If there is one thing worse than people at your church trying to set you up with someone it is people at your church critiquing someone you are dating.
A few years ago I started seeing a lovely young woman who had been attending our church. She was a single mom with a four year old. Like all of us, she had made some mistakes before she came to know Christ. Nobody had any problems with her before we started to talk, but that all changed when she became a candidate for the youth pastor’s love interest. We began to hear all kinds of complaints like, “She isn’t as spiritually mature as you” and “She only started helping with the youth to get his attention.” When I put my arm around her during church and the phrase “I love you” entered our relationship the response we were getting from some people would have made you think we were having sex before marriage (which happened to be one of the rumors going around). We had one of our own friends come and tell us that they were not on board with the relationship, and half the time we didn’t even know where the complaints were coming from because we were getting them second hand. It hurt both of us. The whole thing annoyed me and sent the message that people didn’t trust my judgment, but to be honest, the real toll was taken on my now wife. She felt attacked and judged, and I know that people have left the church for far less than that.

What’s comforting to know is that we are not alone is this battle, that many ministry couples before us have had to deal with people sticking noses into their romantic life, all the way back to Moses. You may think I’m kidding, but go check it out for yourself in Numbers 12. The story goes that Miriam and Aaron (Moses own brother who is a priest) are talking badly about Moses because of where his wife is from. You could even go as far to say they were judging her for where she had been. Does this sound familiar? Now I will tell you that if you are ever in a similar situation some of the events that occurred in this story probably won’t happen to you (i.e. pillars of cloud and leprous inflictions), but one thing that that Moses did which we must replicate is to not hold their wrongs against them. Not once did Moses go on the offensive, in fact at one point he actually prayed for them.

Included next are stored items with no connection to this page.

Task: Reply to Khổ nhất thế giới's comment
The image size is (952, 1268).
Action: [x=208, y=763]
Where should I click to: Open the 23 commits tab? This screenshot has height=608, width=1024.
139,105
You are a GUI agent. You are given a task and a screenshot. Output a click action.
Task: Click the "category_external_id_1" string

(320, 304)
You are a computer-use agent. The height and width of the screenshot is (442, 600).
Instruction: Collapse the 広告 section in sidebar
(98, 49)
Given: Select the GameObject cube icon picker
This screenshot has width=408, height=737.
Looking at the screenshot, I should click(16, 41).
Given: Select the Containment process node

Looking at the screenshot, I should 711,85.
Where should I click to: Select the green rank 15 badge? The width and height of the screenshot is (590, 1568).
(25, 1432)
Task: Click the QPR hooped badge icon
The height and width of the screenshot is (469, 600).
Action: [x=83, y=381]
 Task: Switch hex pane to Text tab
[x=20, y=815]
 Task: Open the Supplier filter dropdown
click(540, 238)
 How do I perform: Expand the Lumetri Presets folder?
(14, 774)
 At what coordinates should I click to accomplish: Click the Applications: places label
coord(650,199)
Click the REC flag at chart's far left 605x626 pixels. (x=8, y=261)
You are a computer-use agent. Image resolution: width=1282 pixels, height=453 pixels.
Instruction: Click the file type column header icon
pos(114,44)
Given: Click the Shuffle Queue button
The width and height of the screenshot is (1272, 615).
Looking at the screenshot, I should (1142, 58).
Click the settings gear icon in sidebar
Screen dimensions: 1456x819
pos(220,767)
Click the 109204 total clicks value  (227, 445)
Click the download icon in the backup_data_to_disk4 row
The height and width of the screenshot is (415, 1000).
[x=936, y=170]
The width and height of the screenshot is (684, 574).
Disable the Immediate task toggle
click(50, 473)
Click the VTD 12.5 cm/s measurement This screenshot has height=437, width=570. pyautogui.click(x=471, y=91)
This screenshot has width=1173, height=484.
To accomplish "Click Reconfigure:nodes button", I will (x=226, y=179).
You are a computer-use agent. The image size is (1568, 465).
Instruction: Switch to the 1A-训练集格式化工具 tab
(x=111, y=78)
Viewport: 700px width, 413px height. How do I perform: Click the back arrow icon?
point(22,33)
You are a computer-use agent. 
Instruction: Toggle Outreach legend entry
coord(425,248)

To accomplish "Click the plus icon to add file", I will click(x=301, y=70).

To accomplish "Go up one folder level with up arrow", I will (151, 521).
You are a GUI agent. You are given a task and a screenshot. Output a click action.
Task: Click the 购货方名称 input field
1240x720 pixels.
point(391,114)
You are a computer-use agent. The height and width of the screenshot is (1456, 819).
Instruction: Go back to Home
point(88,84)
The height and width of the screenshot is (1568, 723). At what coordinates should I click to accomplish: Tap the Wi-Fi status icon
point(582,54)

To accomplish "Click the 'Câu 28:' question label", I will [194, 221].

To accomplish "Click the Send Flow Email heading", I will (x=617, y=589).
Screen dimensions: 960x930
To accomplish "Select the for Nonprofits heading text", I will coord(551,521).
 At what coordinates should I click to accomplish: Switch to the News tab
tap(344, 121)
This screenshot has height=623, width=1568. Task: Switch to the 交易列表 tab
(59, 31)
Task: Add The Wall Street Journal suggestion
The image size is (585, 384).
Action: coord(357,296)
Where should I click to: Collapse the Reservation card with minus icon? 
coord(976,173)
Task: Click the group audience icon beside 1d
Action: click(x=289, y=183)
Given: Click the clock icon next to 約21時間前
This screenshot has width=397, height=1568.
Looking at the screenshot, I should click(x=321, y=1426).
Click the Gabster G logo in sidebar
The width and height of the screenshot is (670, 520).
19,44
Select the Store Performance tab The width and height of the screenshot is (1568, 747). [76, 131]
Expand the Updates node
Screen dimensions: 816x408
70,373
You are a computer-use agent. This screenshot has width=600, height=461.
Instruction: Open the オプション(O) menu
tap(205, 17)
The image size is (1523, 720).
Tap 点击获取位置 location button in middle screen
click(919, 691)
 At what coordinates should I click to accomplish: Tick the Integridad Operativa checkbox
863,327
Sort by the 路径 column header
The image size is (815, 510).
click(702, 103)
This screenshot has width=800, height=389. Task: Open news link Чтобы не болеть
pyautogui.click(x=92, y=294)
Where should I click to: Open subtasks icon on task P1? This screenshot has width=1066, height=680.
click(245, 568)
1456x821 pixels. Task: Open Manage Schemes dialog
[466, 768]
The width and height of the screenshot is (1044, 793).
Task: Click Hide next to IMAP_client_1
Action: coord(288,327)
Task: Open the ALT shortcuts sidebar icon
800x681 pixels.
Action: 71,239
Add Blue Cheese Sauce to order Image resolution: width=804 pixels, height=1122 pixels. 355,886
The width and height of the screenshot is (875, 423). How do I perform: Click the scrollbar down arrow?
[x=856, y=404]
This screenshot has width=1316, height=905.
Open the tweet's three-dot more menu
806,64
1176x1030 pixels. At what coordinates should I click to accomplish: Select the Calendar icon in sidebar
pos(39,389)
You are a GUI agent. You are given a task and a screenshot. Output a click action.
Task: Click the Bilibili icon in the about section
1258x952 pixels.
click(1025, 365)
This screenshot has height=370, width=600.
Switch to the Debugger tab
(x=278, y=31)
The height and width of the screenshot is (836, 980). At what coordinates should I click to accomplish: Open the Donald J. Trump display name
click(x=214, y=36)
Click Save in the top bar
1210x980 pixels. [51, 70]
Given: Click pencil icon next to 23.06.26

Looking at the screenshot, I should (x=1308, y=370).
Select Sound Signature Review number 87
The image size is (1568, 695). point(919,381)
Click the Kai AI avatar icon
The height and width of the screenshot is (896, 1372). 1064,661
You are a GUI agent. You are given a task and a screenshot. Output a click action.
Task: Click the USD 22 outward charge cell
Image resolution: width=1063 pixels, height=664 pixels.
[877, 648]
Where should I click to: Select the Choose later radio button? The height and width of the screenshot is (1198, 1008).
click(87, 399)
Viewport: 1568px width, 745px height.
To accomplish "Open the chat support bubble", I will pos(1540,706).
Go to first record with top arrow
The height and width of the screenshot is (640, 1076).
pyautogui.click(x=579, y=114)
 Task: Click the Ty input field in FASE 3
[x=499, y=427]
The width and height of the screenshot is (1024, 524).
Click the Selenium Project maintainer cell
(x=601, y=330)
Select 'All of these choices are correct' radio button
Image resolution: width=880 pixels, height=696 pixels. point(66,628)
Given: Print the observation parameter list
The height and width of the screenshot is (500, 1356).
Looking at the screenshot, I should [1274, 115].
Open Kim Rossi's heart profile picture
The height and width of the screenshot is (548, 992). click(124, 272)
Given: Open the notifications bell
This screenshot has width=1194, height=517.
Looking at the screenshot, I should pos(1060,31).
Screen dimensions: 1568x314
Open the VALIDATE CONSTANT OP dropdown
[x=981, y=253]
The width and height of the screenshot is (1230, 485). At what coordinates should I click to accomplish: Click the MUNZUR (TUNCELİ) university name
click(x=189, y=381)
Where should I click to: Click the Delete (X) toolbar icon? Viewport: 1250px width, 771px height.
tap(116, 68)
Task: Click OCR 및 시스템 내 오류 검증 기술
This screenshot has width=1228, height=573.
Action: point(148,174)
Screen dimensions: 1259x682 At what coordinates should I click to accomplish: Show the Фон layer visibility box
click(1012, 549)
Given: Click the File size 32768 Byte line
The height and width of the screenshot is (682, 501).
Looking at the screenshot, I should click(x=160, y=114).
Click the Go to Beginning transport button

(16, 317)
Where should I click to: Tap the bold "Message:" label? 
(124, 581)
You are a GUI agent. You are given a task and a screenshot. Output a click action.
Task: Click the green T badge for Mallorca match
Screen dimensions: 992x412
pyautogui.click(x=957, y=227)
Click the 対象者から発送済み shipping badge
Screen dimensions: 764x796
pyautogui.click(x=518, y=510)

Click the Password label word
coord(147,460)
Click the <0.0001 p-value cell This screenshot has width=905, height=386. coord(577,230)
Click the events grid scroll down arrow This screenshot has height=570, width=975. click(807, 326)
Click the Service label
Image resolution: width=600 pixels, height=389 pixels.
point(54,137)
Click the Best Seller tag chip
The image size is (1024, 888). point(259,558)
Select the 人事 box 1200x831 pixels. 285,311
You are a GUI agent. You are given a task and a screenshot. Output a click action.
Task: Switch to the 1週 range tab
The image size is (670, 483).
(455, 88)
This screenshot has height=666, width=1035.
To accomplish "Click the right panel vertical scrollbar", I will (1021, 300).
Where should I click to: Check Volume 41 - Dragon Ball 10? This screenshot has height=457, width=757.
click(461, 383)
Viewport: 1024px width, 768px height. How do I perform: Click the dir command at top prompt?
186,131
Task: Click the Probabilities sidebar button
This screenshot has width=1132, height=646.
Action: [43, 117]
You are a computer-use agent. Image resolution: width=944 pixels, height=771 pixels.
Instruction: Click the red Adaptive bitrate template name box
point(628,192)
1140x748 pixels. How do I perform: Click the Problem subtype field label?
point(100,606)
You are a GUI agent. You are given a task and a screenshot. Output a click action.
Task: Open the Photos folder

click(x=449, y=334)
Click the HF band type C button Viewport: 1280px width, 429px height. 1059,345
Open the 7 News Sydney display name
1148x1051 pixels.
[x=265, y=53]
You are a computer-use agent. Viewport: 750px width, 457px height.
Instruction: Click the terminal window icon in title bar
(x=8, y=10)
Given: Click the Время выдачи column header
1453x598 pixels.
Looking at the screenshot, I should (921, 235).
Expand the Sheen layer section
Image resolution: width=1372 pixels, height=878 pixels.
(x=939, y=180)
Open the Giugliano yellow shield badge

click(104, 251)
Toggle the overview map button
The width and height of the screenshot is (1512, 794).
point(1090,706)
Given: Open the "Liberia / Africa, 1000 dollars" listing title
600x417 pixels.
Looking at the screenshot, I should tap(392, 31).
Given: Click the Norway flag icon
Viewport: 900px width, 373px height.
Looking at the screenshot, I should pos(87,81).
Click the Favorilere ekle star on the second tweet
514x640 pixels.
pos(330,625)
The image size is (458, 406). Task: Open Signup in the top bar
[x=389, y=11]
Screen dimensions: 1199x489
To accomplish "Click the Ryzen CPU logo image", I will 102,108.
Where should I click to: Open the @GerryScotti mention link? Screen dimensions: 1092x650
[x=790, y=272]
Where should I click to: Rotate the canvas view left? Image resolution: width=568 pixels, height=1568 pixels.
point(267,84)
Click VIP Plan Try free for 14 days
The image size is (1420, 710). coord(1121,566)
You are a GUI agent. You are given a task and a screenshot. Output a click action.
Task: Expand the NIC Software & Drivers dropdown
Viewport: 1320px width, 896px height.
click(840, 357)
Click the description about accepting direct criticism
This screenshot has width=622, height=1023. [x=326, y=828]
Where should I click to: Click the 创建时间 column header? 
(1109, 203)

A tough fact about being in ministry is the “fish bowl” lifestyle: everything you do is on display for others, including how you react to people constantly butting into your business.  An equally difficult fact to live with is that these people need your grace, even when you don’t feel like giving it to them. As a leader you have a great deal of power in your hands, and even when you aren’t thinking about that power you can do a great deal of damage if you fail to keep yourself calm in these highly emotional situations. Some people don’t mean to instigate these problems and if you respond angrily just once to these spiritually fragile people they may feel as if they aren’t welcome in the church any more for their failures, or may even invent divisions and dissentions that weren’t there before, ones that can last lifetimes. The only way for healing to take place, just like the healing Miriam and Aaron needed, is your intercession with forgiveness.

So my advice to you is to protect the one you choose to adore, but keep cool and offer mercy. In the long haul your actions will definitely help you from adding any additional stress to your life, and they may just bring people closer to God as well.